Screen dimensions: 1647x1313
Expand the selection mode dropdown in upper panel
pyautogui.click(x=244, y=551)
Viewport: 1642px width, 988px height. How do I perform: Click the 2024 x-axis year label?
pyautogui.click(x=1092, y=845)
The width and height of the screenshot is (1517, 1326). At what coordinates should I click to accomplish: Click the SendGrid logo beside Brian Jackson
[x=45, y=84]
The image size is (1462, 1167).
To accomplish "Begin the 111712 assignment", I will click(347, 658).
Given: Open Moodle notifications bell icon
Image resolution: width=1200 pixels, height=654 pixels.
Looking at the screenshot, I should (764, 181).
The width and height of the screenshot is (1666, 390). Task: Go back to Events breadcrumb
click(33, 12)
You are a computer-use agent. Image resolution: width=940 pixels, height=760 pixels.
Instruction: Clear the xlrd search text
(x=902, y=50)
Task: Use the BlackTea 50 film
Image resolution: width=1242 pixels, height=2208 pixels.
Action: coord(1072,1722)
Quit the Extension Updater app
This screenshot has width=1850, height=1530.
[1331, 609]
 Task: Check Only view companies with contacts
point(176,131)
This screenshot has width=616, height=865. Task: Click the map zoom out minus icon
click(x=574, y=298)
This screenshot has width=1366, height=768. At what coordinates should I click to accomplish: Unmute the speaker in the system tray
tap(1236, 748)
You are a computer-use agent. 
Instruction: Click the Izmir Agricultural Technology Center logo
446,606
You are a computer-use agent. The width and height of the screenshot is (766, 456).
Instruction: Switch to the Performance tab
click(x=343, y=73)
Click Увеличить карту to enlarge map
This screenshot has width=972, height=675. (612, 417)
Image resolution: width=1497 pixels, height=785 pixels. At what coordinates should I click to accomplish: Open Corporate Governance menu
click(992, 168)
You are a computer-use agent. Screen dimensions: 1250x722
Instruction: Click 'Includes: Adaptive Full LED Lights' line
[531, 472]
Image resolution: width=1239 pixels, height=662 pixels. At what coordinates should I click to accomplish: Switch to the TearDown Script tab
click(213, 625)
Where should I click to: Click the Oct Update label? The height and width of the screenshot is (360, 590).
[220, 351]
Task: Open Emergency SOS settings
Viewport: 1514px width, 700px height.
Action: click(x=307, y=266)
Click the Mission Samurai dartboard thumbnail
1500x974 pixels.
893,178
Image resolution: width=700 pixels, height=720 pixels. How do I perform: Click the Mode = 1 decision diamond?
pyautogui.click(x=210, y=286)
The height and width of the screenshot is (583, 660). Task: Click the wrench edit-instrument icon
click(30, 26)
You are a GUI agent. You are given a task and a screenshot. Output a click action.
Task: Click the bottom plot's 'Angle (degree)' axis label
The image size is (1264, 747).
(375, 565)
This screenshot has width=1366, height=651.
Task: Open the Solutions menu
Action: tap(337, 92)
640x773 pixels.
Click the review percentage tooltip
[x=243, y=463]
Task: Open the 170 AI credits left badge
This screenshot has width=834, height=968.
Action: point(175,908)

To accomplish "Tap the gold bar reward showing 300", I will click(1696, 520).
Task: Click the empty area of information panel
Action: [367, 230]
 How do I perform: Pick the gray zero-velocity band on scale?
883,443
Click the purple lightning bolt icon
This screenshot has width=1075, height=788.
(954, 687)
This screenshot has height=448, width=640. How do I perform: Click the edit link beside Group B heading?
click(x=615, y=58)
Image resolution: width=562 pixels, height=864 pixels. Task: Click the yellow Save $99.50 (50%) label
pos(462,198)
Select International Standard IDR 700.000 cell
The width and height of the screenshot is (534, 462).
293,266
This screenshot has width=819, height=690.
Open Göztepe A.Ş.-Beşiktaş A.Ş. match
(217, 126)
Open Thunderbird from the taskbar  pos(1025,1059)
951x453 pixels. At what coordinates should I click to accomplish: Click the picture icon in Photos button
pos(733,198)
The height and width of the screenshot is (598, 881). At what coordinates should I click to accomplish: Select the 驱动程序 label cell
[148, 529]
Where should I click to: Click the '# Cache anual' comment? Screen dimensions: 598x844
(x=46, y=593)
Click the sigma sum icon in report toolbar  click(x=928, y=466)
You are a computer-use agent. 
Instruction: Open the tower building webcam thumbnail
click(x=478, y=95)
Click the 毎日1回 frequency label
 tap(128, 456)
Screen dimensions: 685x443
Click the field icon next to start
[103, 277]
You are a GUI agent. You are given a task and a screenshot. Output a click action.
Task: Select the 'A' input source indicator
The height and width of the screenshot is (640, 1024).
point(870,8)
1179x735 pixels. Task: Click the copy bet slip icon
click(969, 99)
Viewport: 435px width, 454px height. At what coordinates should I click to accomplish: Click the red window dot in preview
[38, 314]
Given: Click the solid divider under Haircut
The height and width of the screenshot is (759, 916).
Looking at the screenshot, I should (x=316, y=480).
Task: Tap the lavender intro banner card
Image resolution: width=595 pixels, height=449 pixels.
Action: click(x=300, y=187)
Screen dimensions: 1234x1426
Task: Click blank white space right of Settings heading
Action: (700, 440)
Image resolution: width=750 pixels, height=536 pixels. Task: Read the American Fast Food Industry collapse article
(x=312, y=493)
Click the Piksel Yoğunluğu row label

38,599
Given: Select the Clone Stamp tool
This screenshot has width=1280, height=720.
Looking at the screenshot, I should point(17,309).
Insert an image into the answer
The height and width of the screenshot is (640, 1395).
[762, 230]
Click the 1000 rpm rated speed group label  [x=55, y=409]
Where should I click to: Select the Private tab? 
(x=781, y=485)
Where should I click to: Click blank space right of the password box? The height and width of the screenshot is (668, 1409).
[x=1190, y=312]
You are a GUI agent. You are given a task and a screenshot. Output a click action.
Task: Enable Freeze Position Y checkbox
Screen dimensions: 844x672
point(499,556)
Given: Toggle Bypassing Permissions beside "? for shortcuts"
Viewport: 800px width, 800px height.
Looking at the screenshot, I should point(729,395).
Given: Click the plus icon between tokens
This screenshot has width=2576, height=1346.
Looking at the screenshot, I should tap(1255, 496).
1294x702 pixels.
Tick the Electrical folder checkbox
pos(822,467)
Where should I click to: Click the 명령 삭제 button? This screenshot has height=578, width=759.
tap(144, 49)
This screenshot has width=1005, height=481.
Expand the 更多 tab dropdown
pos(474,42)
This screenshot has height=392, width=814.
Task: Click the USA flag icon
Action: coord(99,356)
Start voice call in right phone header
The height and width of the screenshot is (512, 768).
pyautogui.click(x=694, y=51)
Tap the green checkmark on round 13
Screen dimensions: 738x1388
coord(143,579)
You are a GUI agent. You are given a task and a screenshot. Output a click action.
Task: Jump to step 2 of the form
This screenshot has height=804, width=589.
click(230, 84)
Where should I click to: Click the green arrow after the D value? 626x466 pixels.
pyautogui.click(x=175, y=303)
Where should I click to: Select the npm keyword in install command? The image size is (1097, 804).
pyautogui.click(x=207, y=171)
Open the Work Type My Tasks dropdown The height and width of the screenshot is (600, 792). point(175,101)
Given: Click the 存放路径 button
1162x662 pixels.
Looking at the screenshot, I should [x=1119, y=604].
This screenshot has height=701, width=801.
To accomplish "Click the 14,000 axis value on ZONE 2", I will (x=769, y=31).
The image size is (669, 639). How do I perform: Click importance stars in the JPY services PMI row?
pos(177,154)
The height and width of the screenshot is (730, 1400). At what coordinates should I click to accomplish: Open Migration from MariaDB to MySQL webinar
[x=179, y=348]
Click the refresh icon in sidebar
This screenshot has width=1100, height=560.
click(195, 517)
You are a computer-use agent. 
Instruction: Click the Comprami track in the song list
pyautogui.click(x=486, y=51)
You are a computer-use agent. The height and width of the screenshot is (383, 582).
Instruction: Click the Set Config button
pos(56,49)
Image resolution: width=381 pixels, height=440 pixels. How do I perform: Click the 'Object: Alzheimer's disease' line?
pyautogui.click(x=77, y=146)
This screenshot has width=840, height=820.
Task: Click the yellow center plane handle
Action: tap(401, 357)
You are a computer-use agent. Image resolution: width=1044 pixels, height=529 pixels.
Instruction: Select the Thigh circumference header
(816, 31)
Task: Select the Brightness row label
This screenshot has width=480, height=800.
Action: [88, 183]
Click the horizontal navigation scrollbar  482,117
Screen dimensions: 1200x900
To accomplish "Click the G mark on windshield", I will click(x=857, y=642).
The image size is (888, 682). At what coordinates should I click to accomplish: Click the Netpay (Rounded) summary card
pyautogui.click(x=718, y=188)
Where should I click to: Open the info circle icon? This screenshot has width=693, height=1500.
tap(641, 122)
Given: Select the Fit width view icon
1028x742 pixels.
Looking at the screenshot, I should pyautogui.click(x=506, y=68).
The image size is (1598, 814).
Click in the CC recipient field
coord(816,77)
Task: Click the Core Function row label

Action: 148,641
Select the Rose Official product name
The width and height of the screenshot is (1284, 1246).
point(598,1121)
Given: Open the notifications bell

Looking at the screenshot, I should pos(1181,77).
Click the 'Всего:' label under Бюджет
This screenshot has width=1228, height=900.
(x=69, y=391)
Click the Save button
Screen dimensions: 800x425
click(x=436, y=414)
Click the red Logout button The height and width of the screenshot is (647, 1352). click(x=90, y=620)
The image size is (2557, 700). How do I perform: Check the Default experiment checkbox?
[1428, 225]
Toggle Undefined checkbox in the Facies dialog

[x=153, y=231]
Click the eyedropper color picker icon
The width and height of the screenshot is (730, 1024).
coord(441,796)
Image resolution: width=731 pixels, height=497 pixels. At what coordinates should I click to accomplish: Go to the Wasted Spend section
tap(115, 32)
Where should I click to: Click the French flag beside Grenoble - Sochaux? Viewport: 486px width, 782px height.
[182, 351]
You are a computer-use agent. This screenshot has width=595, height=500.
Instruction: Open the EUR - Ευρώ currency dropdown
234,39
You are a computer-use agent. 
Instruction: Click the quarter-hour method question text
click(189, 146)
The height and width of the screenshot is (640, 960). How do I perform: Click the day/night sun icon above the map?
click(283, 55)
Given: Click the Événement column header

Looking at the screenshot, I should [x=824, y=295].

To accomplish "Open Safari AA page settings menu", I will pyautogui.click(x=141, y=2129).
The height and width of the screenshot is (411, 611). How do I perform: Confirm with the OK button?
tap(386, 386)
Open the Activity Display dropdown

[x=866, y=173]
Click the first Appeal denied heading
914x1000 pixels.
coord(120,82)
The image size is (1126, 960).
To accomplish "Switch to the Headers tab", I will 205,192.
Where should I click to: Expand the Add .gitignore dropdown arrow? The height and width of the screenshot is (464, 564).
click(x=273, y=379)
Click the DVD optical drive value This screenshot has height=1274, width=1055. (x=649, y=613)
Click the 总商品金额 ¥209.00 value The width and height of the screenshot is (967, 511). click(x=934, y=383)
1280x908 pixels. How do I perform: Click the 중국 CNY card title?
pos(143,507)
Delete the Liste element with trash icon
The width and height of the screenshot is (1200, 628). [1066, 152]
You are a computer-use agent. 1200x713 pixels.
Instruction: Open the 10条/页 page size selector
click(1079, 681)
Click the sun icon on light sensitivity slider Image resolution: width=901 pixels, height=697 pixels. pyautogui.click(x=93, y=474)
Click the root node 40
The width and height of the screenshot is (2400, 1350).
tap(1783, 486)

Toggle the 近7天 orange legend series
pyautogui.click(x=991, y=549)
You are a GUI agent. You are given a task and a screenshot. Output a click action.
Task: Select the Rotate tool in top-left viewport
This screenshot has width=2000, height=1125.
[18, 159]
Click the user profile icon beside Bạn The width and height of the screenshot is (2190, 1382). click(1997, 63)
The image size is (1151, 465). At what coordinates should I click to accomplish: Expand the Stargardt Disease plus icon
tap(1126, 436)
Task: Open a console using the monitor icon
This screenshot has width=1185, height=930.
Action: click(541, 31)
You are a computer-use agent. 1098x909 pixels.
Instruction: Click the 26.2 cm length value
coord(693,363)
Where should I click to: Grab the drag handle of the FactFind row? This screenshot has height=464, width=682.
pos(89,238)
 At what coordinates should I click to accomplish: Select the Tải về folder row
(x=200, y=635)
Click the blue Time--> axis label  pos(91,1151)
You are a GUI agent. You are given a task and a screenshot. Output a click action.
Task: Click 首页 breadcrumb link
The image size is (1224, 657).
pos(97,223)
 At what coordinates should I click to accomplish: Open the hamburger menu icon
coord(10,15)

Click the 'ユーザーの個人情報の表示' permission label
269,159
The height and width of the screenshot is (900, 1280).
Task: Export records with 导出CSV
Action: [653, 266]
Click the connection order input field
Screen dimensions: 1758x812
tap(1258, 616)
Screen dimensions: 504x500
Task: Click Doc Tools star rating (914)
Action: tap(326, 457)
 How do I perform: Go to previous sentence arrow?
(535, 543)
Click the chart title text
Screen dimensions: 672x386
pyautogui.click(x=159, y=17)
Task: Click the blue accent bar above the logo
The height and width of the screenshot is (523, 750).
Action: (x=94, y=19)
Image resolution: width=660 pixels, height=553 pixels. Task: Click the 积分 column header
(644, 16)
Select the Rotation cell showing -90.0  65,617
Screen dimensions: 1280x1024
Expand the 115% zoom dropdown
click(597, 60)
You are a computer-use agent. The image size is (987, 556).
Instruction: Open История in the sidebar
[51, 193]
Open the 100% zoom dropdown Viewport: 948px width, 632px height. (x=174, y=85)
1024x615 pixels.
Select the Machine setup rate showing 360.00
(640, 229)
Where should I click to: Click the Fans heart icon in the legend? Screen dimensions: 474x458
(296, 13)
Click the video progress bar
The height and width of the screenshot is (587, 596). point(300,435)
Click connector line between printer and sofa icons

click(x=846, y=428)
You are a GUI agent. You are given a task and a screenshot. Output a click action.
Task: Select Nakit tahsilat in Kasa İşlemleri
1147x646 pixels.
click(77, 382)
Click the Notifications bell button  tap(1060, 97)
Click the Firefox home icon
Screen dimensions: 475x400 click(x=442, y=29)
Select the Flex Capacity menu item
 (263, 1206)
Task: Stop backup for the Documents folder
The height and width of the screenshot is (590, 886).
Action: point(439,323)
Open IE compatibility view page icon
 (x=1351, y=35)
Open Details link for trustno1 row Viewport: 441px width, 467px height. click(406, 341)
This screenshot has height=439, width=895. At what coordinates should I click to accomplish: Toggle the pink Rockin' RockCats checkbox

########

■ Exercise directions
Copy out the data above word for word, starting at its first line and ending with the line that contains "The image size is (1462, 1167).".

■ Task solution
Screen dimensions: 1647x1313
Expand the selection mode dropdown in upper panel
pyautogui.click(x=244, y=551)
Viewport: 1642px width, 988px height. How do I perform: Click the 2024 x-axis year label?
pyautogui.click(x=1092, y=845)
The width and height of the screenshot is (1517, 1326). At what coordinates should I click to accomplish: Click the SendGrid logo beside Brian Jackson
[x=45, y=84]
The image size is (1462, 1167).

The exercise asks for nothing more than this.